2. "Well, at least this time, it's just his hand that's stuck in the typewriter."
3. "All right, we'll put Walter Cronkite in charge of the Evening News, but only if you promise never to bring up his 'supple ripe buttocks' again."
4. "Who the Hell is 'Dick from B&D' and why are we paying him $400,000 a year?"
5. "Rather, what's this crap about you being a black private dick that's a sex machine to all the chicks?"
6. "You! I wanna take you to a GAY BAR! I wanna take you to a GAY BAR! I wanna take you to a GAY BAR! GAY BAR! GAY BAR!"
7. "Remember, when he finds Andy Rooney's severed head in the trash, we all yell 'SURPRISE!'"
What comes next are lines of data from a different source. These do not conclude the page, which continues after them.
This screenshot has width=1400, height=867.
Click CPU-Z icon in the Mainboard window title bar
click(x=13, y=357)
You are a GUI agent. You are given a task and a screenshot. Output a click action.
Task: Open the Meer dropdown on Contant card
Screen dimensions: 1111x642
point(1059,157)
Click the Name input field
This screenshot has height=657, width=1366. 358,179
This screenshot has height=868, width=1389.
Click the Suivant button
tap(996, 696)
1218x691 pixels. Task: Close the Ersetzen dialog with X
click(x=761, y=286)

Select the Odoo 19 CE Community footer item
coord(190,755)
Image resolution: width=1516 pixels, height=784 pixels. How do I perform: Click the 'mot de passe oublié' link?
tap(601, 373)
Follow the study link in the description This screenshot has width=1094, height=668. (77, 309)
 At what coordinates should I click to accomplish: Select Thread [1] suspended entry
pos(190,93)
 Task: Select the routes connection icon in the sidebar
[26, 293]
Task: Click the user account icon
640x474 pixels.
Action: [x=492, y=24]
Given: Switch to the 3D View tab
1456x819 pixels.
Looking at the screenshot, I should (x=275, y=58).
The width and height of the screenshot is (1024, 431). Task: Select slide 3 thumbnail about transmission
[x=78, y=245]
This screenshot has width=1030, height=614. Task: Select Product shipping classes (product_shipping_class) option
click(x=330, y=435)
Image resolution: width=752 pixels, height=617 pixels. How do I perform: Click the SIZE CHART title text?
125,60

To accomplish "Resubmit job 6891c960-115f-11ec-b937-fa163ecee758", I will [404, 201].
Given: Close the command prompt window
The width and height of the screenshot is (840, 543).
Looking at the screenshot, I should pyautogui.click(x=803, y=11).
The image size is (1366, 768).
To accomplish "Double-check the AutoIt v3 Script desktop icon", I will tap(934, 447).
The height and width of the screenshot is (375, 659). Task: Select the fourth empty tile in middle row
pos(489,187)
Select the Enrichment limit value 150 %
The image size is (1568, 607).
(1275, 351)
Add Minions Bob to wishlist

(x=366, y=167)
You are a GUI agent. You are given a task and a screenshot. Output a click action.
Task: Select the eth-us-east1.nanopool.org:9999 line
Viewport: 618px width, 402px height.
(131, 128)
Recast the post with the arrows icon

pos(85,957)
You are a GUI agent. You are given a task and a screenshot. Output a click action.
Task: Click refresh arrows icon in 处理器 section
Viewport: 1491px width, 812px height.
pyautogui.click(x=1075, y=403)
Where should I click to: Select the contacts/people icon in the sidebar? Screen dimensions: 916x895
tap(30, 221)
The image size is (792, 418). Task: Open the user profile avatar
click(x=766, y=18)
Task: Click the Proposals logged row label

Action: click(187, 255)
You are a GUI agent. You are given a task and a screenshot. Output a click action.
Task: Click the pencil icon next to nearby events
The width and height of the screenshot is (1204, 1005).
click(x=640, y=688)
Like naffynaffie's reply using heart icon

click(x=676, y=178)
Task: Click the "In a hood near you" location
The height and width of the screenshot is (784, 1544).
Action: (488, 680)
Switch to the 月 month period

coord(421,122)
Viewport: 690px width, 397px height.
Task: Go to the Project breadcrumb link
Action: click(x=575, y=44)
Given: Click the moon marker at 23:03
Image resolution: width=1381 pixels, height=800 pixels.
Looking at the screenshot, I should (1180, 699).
8. "So, anyway, this Rather guy we just hired is muttering 'If a frog had sidepockets, he'd carry a handgun,' playing with himself, and rubbing Jell-O in his hair. I suggest we keep him away from sharp objects."
9. "Oh, go f**k yourself, Serling. No one wants to hear your hipper-than-thou summation."
10. "Dan Rather's grandson just emerged from a time portal and wanted to see if he could cause a causality paradox. I let him borrow your handgun, I hope you don't mind."
Best of ex-expat
If the set is supposed to replicate a 50's newsroom, then why is there bottle water on the desk?
Best of ColoradoPatriot
"So, in case anybody someday asks, don't forget, the frequency is 98.7MHz. You guys all got that?"
"Well if you ask me, Rather, the current time is quarter till bullshit!"
Best of Submariner
Yes, Dan. We have noticed that the minute hands on all the clocks point the same way...
Best of Son Of The Godfather
Murrow was famous for being able to hold a cig in his left hand, and pocket-pool himself to climax with his right
"Gentlemen, it's imperative to decide which of us will make the best Darren Stevens."
"We erroneously reported that an inhabitant of Smurfville desecrated a Koran and all hell broke loose."